We Didn't Mean to Start a School by Julia Blythe

Title: We Didn’t Mean to Start a School
Author: Julia Blythe
Publication: Gracewing, paperback, 1998
Genre: Children’s school story
Setting: Great Britain
Description: Just as Geraldine and Jeannie’s father gets a new job in Japan, their Aunt Win’s husband inherits a small, unoccupied hotel in the English countryside. The twins need a school and Aunt Win was going to take on private tutoring anyway while her husband was on a business trip to Africa, so it makes sense to combine these projects – the twins are the first students, along with their friend Amanda, and Amanda’s cousin is soon the head girl, Aunt Win’s students from Switzerland come to learn English, and the daughters of the new geography teacher . . . . Before much time has passed, the former hotel has been renamed Four Winds School and is full of girls wearing matching red berets and even competing at netball against other schools. Aunt Win might not have intended to start a school but she can’t stop now, can she?

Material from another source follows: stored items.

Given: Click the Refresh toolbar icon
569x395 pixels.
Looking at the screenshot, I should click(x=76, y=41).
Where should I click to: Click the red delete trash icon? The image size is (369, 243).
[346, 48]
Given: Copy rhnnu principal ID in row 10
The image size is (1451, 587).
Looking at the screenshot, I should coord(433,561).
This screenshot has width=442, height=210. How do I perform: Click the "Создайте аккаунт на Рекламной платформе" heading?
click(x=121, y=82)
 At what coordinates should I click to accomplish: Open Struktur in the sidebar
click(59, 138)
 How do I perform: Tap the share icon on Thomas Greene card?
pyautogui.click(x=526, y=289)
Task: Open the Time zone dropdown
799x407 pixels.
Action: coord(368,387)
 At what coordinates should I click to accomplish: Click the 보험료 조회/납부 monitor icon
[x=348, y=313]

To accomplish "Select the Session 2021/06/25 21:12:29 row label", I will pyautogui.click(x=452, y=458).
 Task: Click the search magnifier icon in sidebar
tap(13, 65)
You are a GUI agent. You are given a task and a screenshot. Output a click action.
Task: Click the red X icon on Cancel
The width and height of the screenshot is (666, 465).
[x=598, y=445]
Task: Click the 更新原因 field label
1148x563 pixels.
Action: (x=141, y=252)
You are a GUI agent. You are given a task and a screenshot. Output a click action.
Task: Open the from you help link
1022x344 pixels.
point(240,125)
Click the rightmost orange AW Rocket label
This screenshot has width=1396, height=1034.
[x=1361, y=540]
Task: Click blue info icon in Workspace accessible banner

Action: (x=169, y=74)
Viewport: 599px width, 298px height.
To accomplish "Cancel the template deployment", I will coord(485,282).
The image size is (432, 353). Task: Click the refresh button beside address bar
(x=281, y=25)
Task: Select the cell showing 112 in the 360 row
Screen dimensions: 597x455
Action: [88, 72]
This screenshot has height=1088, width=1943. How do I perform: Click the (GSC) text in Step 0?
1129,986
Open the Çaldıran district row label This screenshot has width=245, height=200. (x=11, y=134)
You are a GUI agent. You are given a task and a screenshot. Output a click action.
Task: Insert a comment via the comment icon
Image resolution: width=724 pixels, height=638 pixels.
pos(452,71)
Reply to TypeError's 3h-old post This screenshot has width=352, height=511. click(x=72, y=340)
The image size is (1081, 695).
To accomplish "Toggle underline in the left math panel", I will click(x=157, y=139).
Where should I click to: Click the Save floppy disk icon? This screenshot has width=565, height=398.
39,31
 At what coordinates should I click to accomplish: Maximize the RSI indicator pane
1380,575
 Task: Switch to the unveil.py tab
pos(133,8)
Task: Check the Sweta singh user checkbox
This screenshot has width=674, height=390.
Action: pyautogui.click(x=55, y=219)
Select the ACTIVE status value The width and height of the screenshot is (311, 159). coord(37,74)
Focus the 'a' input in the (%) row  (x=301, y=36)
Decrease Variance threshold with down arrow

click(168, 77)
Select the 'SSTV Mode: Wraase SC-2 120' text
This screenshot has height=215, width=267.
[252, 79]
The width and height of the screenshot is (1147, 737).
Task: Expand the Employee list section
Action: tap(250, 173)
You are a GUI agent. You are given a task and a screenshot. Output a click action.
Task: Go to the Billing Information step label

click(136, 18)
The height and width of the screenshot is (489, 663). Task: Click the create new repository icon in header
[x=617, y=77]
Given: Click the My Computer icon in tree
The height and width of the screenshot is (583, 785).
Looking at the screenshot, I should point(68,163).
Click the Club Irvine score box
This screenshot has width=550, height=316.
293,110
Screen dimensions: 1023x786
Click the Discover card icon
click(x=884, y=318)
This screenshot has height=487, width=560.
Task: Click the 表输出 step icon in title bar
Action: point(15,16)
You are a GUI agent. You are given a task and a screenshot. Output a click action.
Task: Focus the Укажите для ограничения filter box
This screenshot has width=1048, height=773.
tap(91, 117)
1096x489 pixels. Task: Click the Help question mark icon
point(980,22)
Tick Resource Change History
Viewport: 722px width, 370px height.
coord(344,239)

My Impression: This is a modern school story inspired by the classics of the genre. Aunt Win’s plan is meant to be a temporary solution to her nieces’ need to be educated (the author doesn't seem to think there are any International Schools in Japan) but the school generates such strong word of mouth that new students keep arriving and it becomes clear it has a long-term future. As at the Chalet School, students are expected to learn some French and German and they also study Latin with the local minister:
Father Higgins’ Latin lessons, which many of the girls had been dreading because they thought the subject would be boring and difficult, turned out to be tremendous fun. He made the language interesting by showing how it could be used to say quite normal things, and by the end of the very first lesson the girls were greeting each other with ‘Salve’ and asking what was for lunch and what games would be played that afternoon, albeit in a halting way and with much use of the cheerful illustrated textbooks which he had brought with him. . . . The lesson proved hilarious.
It is interesting how dated this book feels when school stories that are much older seem suspended in time. This is largely because of the author’s descriptions of technology. The adults are stymied by the computers owned by the former hotel and now used for the school. It takes Elizabeth Hurry, a teen who would have preferred to continue at a conventional school with her friends, to figure out the computer system and show the adults how to print timetables (this, in turn, helps her feel valued and builds character). The girls send faxes to their families to stay in touch - email certainly existed by 1998 but was not common in schools then.
What provides the story with a certain amount of appeal is the pleasure the girls take in creating traditions for their new school. These include donning red berets, designing their own uniforms, wearing pinafores for cooking lessons, listening to Alison read The Prisoner of Zenda aloud at night, riding lessons, and playing Monopoly. The adventures at Four Winds School are bland but pleasant, although there is one suspenseful episode. Blythe might have intended to turn We Didn’t Mean to Start a School into a series but wrote just one book.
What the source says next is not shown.